学び!と美術

学び!と美術

触ることから始まる
2023.01.10
学び!と美術 <Vol.125>
触ることから始まる
群馬大学共同教育学部 教授 林耕史

 昨年12月に前橋で開催された「見えない人、見えにくい人、見える人、すべての人のー感じる彫刻展ー ミルコト ミエナイコト サワルコト」の企画に関わり、ご自身でも作品を出品している林耕史先生。展覧会で感じたこと、図画工作・美術での「触れる」ことの意味について、お話を伺いました。

誰もが一緒に楽しめるものを

 今回の展覧会は、ご病気で視力を失った彫刻家の三輪途道(みわみちよ)さんが中心となり、視覚に障害がある方もない方も一緒に楽しめるような美術展を提案したいというところから始まりました。彫刻は「触れて楽しむ」ことがしやすいですし、私自身、これまで触れてもらうことを前提として作品をつくってきたというのも大きな理由です。飾ってあるものを見て楽しんでもらうというより、触れる・座るなど、生活とともにあって楽しんでもらえるような「ともにある」作品を目指しています。

意外と「触って」もらえない

 会期中に印象に残ったのは、意外と触れてもらえなかったことです。主旨を知っていて来場した人も、小さい子がどんどん触るようには触っていかない。触ること自体にハードルがあるというような印象です。
 それを見て考えたのは、触ることに「始まる」という感覚があるかないかということでした。晴眼者の場合は視覚情報が大きいため、触れることは確認と分析の作業になってしまうことが多いのではないでしょうか。あらかじめ答えを想定していて、確かめるために触れているような……。一方、視覚に障害がある人は、触れることによって「始まる」という感覚があるように感じます。予想できる答えを確かめるのではなく、触れた指先から作品鑑賞が始まっていくという感覚です。
 もちろん、確認するために触るということが悪いのではないですし、そういう鑑賞もあってよいと思います。でも、作品を触ることから広がる世界があるのに、その手前で止まってしまう、或いは、それをバイパスして理解へと飛んでしまうのはもったいないと思いました。

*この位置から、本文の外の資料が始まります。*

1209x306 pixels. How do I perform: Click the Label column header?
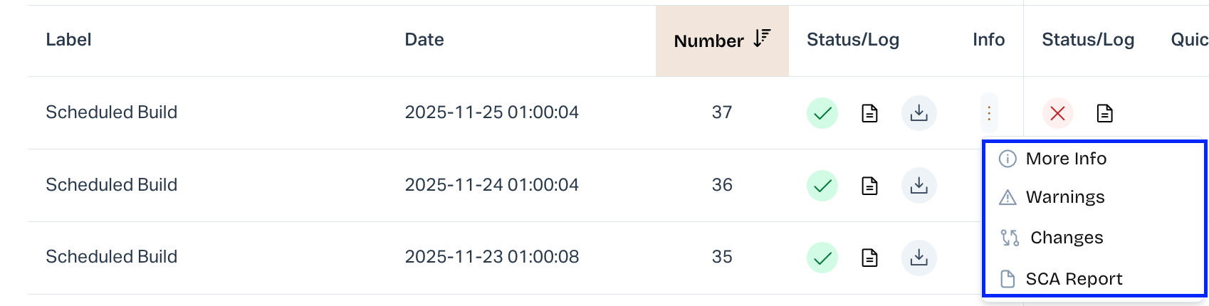tap(68, 40)
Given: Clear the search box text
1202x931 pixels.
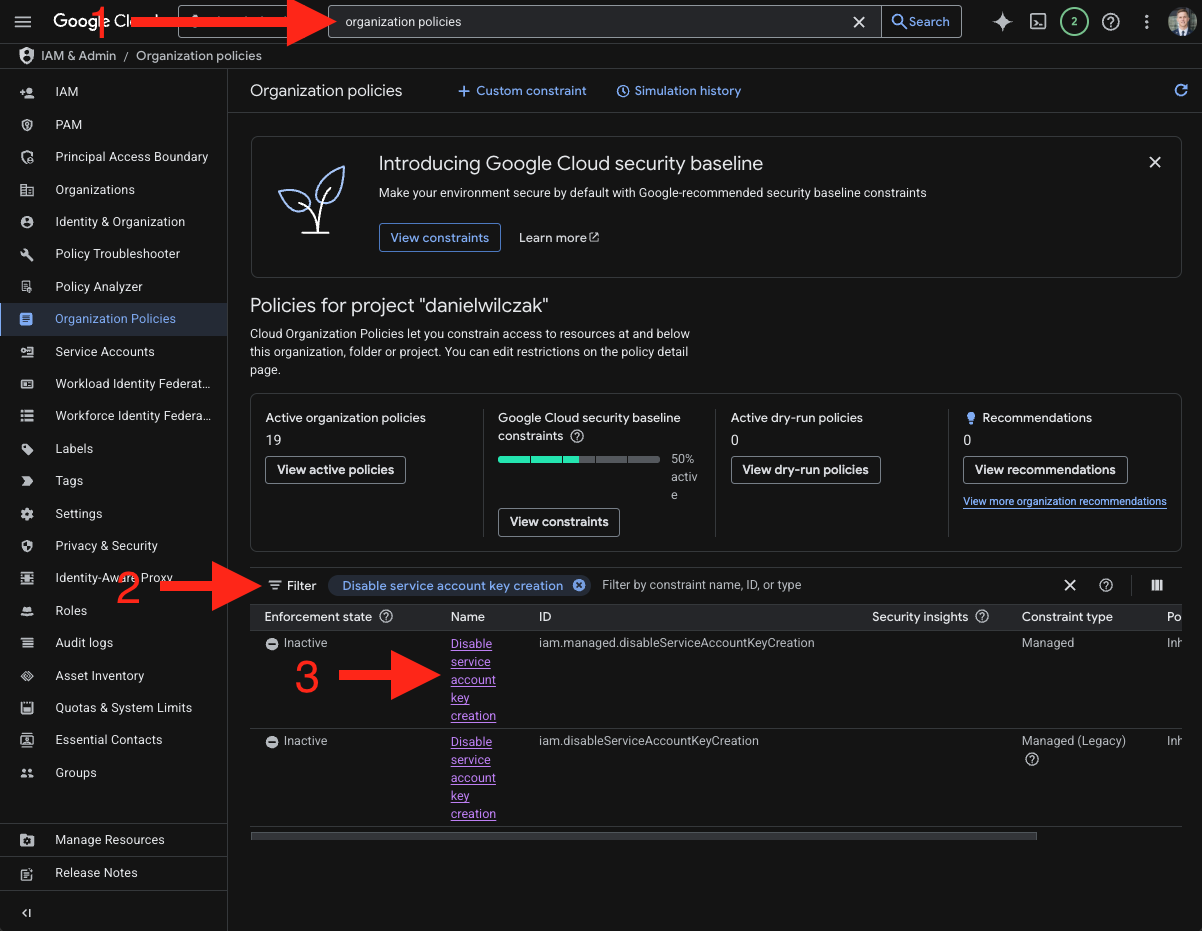Looking at the screenshot, I should [x=859, y=22].
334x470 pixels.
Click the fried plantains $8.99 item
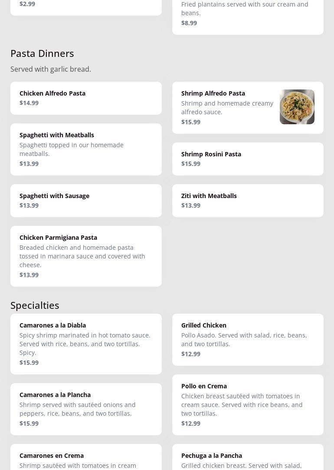coord(247,15)
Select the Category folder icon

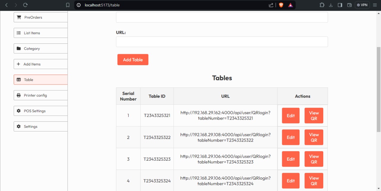point(18,48)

 触れて「わかる」感覚は、視覚だけで「わかったつもり」になるよりも、一段階上の理解になるような気がします。細長いものを触った時に「どこまで続くんだろう」とか、「意外に細いな」などの、感覚を伴う経験ですね。子どもを見ると、ごく自然に行っていることですが、大人はなかなかそうならない。触れることを「面倒くさがらない」「忌避しない」という子どもの姿勢を、私たち大人も残しておかなくてはならないのではないかと思います。

触ることで自分事に

 もう一つ、触ることについて考えたことがあります。ただ見ている時は、鑑賞する彫刻が「あれ」「それ」という感覚ですが、触れた瞬間に「これ」になる感覚です。もっと言うと、三人称のものとして彫刻を見ている状態から、触れたり撫でたり座ったりした瞬間に、「わたしと彫刻(あなた)」という実感を伴った二人称になるんですね。他人事だったものが、自分事になるということです。最初は傍観者的に「深く切り込みが彫ってあるな」って思っているけど、触れることで「切り込みに手がどんどん入っていくな」って感じますよね。相手はモノだけど、「わたし」と「あなた」の関係になっていく。鑑賞している「わたし」が本当に当事者になる、ということです。物事を感じ合うとか考え合うとか、協同(または協働)で何かしようという時に「触れる」がどこかに入っていないと、本当の当事者同士にはなれないのかもしれません。

「触る」が理解を支えている

 子どもは、具体物に触れたり撫でたり、時にはなめたりしながら確かめる行為を通して「これはこういうもの」という知識を獲得していきます。そして知識を積み重ねることによって、記号や言語でものを表現できるようになっていく。子どもがしていることだからか、触れること=プリミティブな低次元のもので、記号や言語での表現が高次元であると誤解しやすいんですね。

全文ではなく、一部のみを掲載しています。